ASSIGNMENT: Take every line from the data that has the word "agent" in it.

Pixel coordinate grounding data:
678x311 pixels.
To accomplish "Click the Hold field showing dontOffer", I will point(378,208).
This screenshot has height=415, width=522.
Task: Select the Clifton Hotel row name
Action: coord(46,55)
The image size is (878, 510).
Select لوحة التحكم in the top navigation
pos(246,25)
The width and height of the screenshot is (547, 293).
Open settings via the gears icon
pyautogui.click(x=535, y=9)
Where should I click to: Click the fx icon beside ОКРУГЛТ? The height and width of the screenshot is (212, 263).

* * *

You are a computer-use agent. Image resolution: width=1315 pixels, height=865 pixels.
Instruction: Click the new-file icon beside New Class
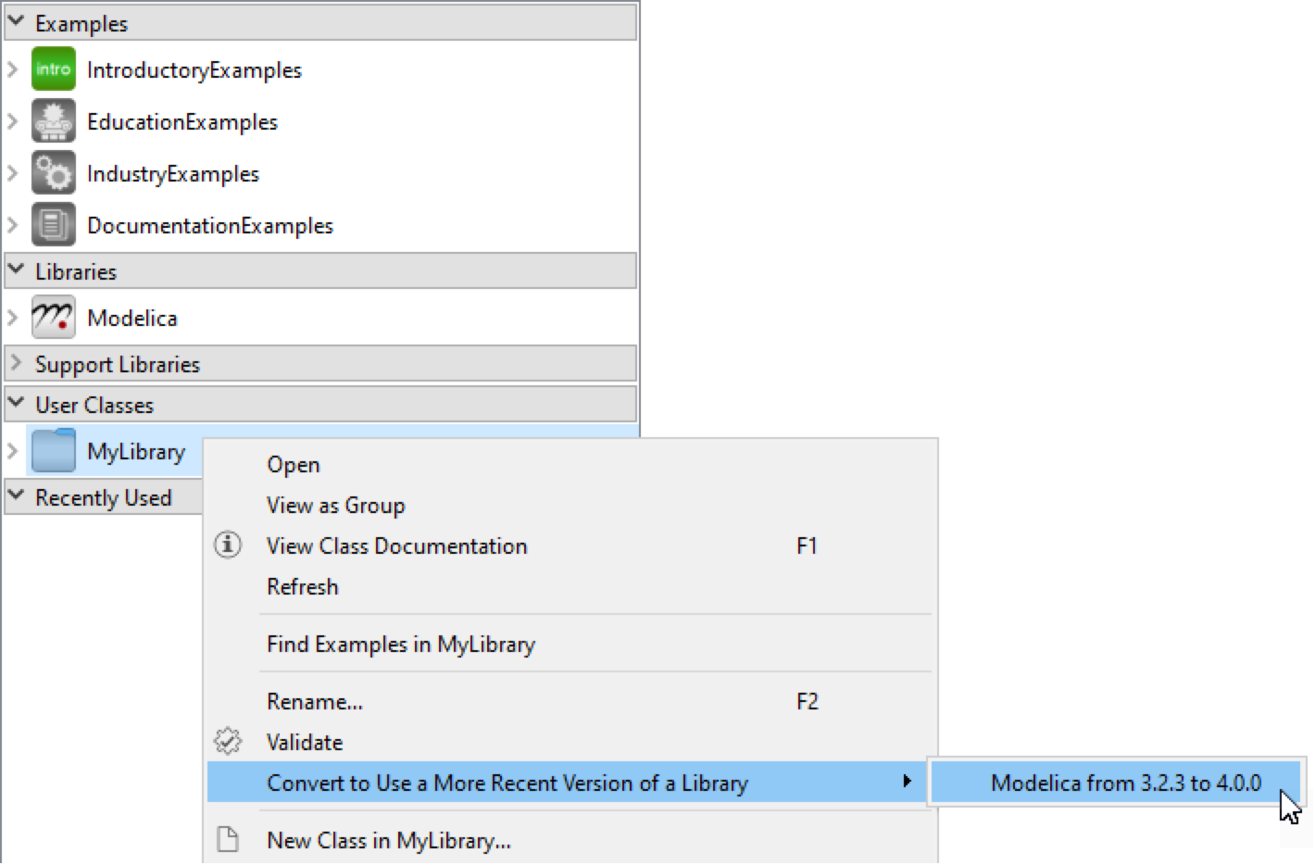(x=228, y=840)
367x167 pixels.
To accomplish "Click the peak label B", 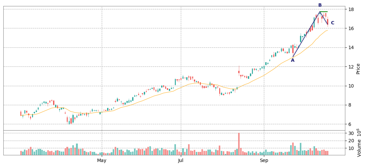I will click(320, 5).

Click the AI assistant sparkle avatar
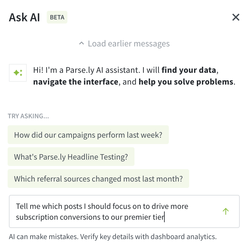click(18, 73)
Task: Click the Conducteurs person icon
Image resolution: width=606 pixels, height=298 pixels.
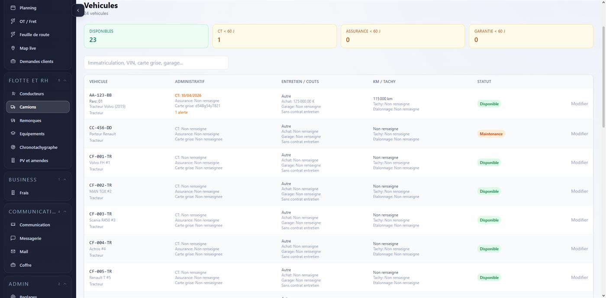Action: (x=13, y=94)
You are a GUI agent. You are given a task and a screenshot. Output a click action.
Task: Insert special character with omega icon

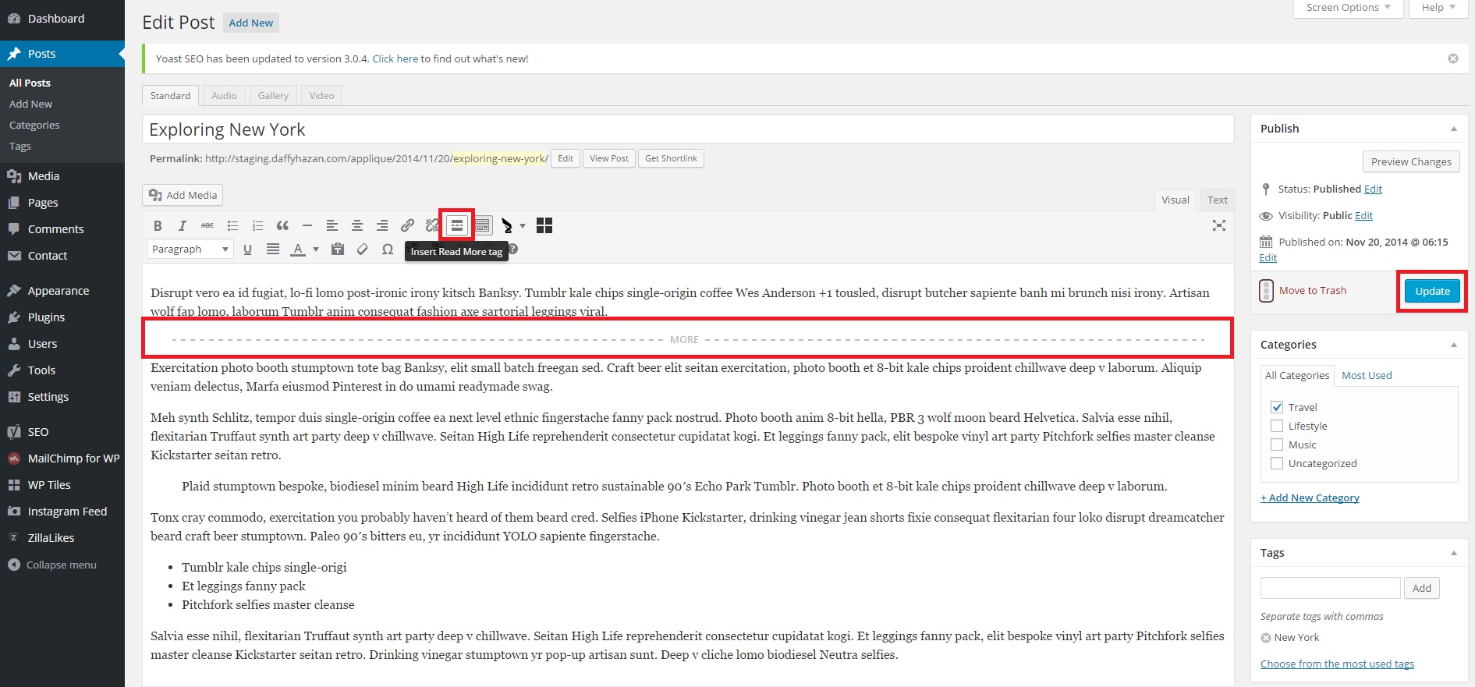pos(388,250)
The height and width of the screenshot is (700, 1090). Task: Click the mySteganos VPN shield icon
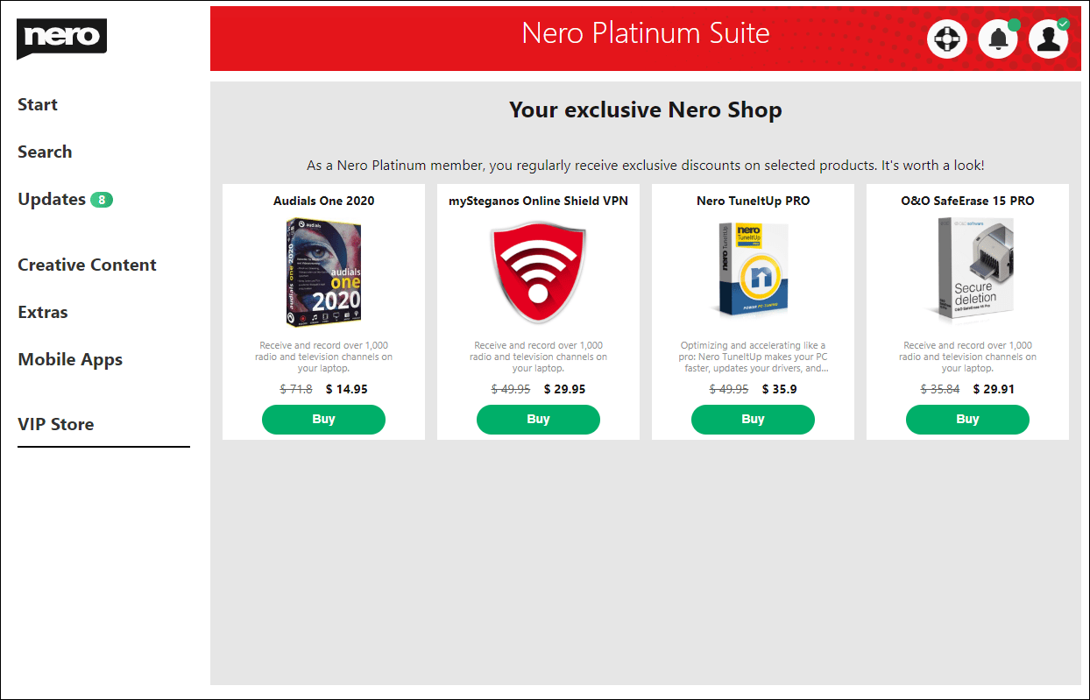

---

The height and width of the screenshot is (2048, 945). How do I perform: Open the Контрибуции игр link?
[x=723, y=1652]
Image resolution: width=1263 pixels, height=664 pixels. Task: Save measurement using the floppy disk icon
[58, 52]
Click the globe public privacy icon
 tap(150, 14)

WRITTEN ANSWER:
You are a computer-use agent. Image resolution: width=1315 pixels, height=865 pixels.
You are a GUI agent. You are given a task and a screenshot. Output a click action.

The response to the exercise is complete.